世界のひょうたん楽器 その1「打楽器」
by 丸黄うりほ
今年も、「ベランダにぶらさがっているひょうたんでどんな楽器を作ろうかな?」と考え始める時期がやってきました。
「ひょうたんを栽培して、その実から自作楽器を作って演奏しています」というと、「なんじゃそれ?」という反応が返ってくることが多く、私も以前はそうでした。初めて奥田扇久さんの自作ひょうたん楽器を見たときは、「なんと変わったことをしている人だろう」と思ったものです。
しかし、自分が瓢道にのめり込んでいき、ひょうたんについて勉強してみると、それは勘違いであったことがよくわかりました。
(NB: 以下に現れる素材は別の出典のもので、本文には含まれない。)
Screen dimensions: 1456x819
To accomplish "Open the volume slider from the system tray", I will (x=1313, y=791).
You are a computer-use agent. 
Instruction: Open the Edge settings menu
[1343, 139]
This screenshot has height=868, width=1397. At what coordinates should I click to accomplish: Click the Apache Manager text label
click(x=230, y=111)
むしろ、ひょうたんは楽器の原点。外側がかたく、中が空洞でクッション質であるために、響きがとてもいいのです。そんなひょうたんの性質を利用した民族楽器は、世界中にあります。
まず、打楽器から紹介していきましょう。
ひょうたんを収穫して乾かしたときにタネが中に残っていると、そのまま天然の「マラカス」ができます。なかに豆や米、ガラス玉などを入れてもいい音。「マラカス」はアフリカ、ラテンアメリカにいろいろな種類のものがあります。
ひょうたんの表面に網をはって、タネなどをぶら下げてじゃらじゃら鳴らす楽器は、「シェケレ」とか「シェフレ」と呼ばれ、ラテン音楽で大活躍。
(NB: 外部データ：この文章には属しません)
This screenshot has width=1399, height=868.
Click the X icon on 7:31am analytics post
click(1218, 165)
ハワイのフラダンスに使う「イプ」もひょうたん楽器。「イプ」には2タイプあって、大きなひょうたんの上部を半分カットした「イプヘケ・オレ」と、ひょうたんを2つくっつけた「イプヘケ」があります。どちらも叩いて演奏します。
長ひょうたんの表面に溝を彫り、金属の棒などでこすって音を出す楽器は「ギロ」など、ラテンアメリカに広く分布。国によって、ちょっとずつ名称や仕様が違っていておもしろいです。
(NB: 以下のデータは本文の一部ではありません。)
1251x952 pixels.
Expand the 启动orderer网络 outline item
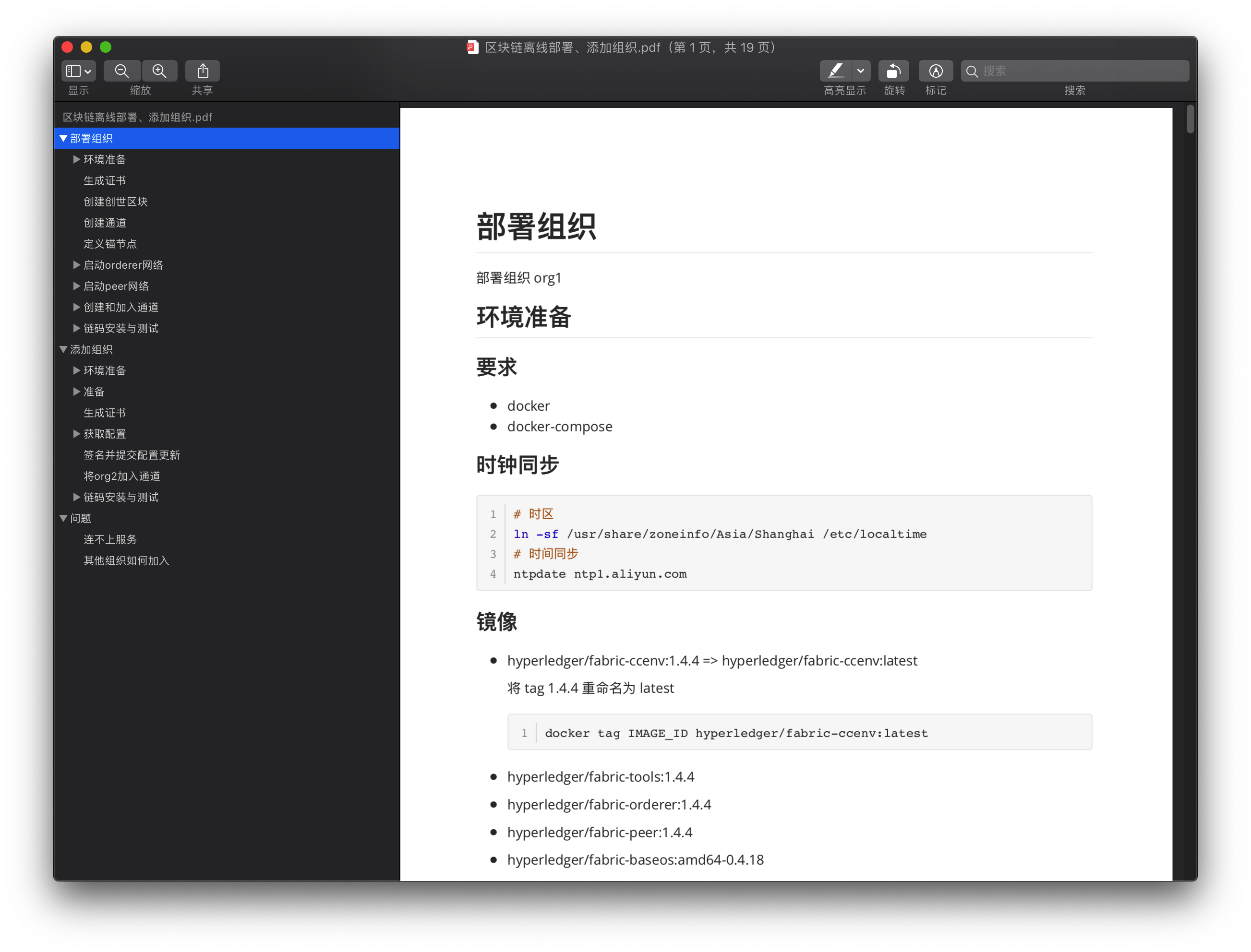point(76,265)
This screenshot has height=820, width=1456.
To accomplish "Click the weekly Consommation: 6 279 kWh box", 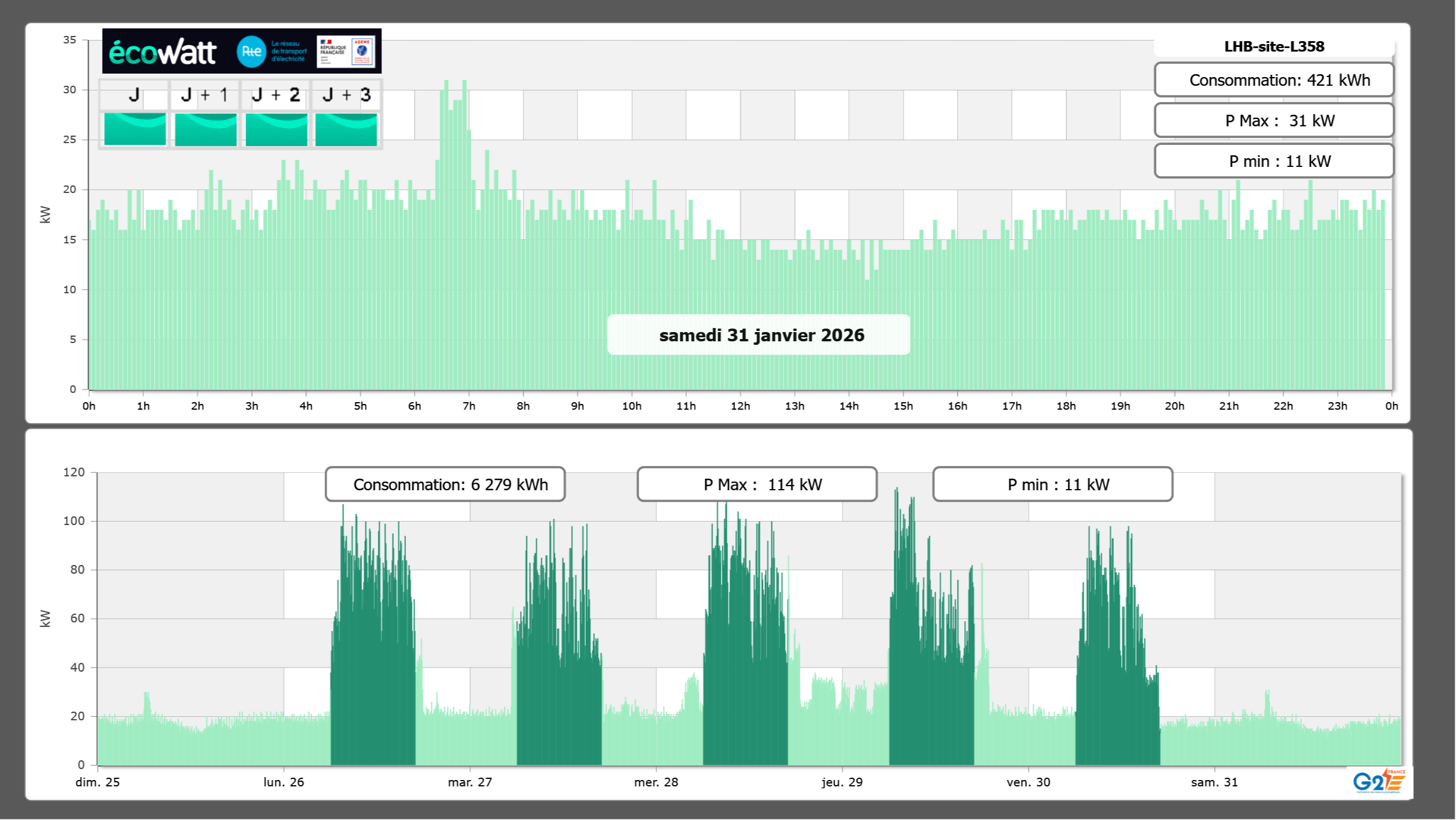I will click(x=445, y=484).
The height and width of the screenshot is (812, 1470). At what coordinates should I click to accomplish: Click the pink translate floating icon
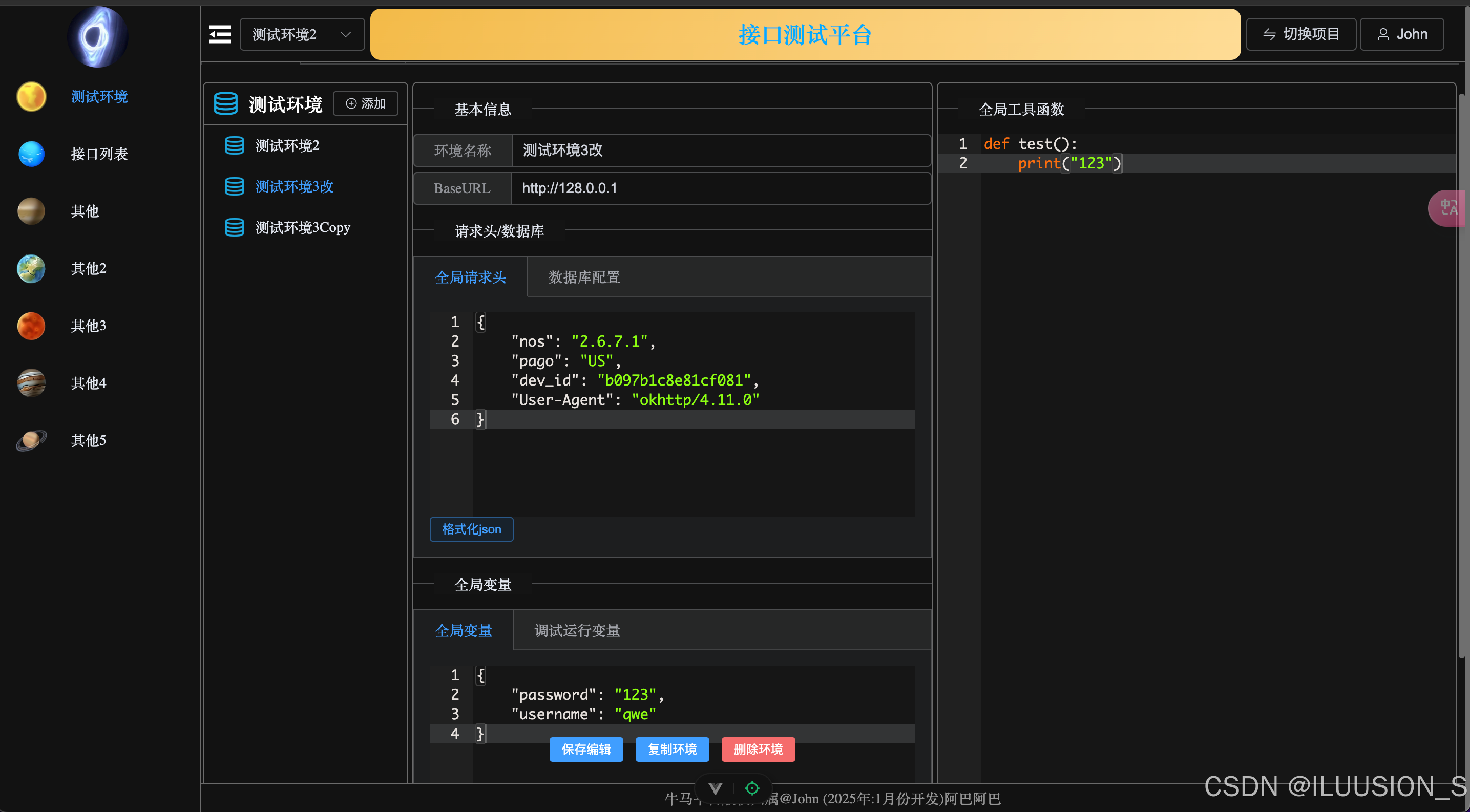coord(1448,208)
また、大きなひょうたんに動物の皮を張って叩いたのが太鼓のはじまり。アフリカ、アジアなど世界中にひょうたん太鼓があります。
アフリカの「カリンバ」や「ムビラ」は、傘の骨や針金などの金属で作った鍵盤に、共鳴器としてひょうたんを使った楽器。
ひょうたんを共鳴器として使った打楽器のなかで圧巻なのは、おそらく西アフリカの「バラフォン」でしょう。木琴の下に、大きさの異なるひょうたんがいくつもぶら下がっています。そのビジュアルだけでも、ひょうたん好きにとっては夢のような憧れ楽器です。ああ、いつかは自分のひょうたんで、「バラフォン」を作ってみたい……(ため息)。